We likewise conclude the district court did not abuse its discretion in refusing Edgington's later filed request for counsel. See Abdullah v. Norris, 18 F.3d 571, 573 (8th Cir.) (district court's refusal to appoint counsel reviewed for abuse of discretion), cert. denied, ___ U.S. ___, 115 S.Ct. 163, 130 L.Ed.2d 101 (1994). Indigent civil litigants do not have a constitutional or statutory right to appointed counsel. Rayes v. Johnson, 969 F.2d 700, 702 (8th Cir.), cert. denied, ___ U.S. ___, 113 S.Ct. 658, 121 L.Ed.2d 584 (1992). Once indigent pro se litigants meet their burden of showing that their complaints are not frivolous pursuant to 28 U.S.C. § 1915(d), counsel should be appointed if the district court determines it is necessary. Nachtigall v. Class, 48 F.3d 1076, 1081 (8th Cir.1995). The standard for determining the necessity of appointed counsel is whether both the indigent litigant and the court would benefit from the assistance of counsel. Id. "Factors bearing on this determination include: the factual complexity of the issues; the ability of an indigent to investigate the facts; the existence of conflicting testimony; the ability of an indigent to present his claim; and the complexity of the legal issues." Id.

Here, the district court found that Edgington had failed to allege enough specific facts to determine whether his claims were frivolous. Even assuming Edgington's complaint presented nonfrivolous claims, the district court did not improperly refuse to appoint counsel. The factual and legal issues discernable from Edgington's pleadings do not appear complex, there is yet no conflicting testimony, and Edgington's well-written, if nonspecific, pleadings indicate his basic ability to state claims. Although Edgington's mental condition is a factor that may weigh in his favor, it does not of itself require that counsel be appointed. See id. (citing Phelps v. United States Fed. Gov't, 15 F.3d 735, 737 (8th Cir.) (that prisoner not guilty by reason of insanity and committed to federal mental facility merely a factor in determining whether appointed counsel would benefit litigant and court), cert. denied, ___ U.S. ___, 114 S.Ct. 2118, 128 L.Ed.2d 676 (1994)). We also believe that Edgington's present confinement in a prison other than the prison where he claims his rights were violated is not sufficient to require that counsel be appointed. Thus, the district court did not abuse its discretion in denying appointment of counsel.


We conclude that the district court did not abuse its discretion either by dismissing the complaint without prejudice or by declining to appoint counsel. Accordingly, we affirm the judgment of the district court.
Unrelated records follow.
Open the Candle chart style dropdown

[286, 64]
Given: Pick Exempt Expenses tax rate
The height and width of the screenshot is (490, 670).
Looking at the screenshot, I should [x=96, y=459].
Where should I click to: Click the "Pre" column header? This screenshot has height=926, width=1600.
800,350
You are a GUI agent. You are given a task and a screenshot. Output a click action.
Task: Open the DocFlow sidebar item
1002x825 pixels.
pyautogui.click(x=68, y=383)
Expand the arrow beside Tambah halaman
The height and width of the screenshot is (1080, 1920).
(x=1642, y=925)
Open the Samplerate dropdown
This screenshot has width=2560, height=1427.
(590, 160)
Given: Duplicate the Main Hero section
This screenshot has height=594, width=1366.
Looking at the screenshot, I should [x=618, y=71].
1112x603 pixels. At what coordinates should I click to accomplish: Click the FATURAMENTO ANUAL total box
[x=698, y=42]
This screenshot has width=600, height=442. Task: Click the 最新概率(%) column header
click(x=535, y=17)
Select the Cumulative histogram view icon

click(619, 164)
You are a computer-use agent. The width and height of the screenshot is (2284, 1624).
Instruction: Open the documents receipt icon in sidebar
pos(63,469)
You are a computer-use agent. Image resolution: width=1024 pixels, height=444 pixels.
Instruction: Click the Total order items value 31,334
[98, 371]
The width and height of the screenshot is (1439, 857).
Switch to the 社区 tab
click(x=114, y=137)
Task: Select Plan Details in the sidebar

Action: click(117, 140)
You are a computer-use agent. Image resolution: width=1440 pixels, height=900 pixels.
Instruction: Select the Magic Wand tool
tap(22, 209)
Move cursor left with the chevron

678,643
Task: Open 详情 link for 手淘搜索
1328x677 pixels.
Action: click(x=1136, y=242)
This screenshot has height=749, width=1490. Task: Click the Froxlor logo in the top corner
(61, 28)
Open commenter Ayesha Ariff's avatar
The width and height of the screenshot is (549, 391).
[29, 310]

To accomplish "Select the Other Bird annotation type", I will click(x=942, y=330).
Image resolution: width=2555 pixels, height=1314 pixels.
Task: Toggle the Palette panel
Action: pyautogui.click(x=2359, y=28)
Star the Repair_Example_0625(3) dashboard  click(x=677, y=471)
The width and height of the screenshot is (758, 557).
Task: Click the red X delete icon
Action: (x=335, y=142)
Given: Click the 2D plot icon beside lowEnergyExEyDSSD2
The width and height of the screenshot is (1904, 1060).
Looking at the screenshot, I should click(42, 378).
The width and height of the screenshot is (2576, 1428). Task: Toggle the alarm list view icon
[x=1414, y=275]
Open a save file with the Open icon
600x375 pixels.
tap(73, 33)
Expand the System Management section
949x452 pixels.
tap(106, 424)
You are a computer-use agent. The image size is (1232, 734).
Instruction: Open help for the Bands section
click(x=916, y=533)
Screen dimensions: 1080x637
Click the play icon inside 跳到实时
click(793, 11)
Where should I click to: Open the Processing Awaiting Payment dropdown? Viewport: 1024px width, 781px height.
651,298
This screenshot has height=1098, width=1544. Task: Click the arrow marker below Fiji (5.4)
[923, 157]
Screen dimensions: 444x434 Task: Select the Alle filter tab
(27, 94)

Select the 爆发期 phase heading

1. The Honorable Carol E. Jackson, United States District Judge for the Eastern District of Missouri.
2. The Honorable David D. Noce, United States Magistrate Judge for the Eastern District of Missouri.
3. In Leatherman v. Tarrant County Narcotics Intelligence & Coordination Unit, ___ U.S. ___, 113 S.Ct. 1160, 122 L.Ed.2d 517 (1993), the Supreme Court rejected a heightened pleading standard in section 1983 suits alleging municipal liability but stated it had "no occasion to consider whether our qualified immunity jurisprudence would require a heightened pleading in cases involving individual government officials." Id. at ___, 113 S.Ct. at 1162. Recently, the Court granted certiorari to consider whether plaintiffs in Bivens cases in which unlawful motive is an element of the alleged offense must satisfy a heightened pleading standard to survive a motion to dismiss or for summary judgment based on an assertion of qualified immunity. Petitioner's Br. at 1995 WL 89265, Kimberlin v. Quinlan, 6 F.3d 789 (D.C.Cir.1993), cert. granted, ___ U.S. ___, 115 S.Ct. 929, 130 L.Ed.2d 876 (1995) (No. 93-2068). Because the Court has not yet addressed heightened pleading in individual capacity suits, our existing precedent requiring that standard in such suits remains the governing law of this circuit.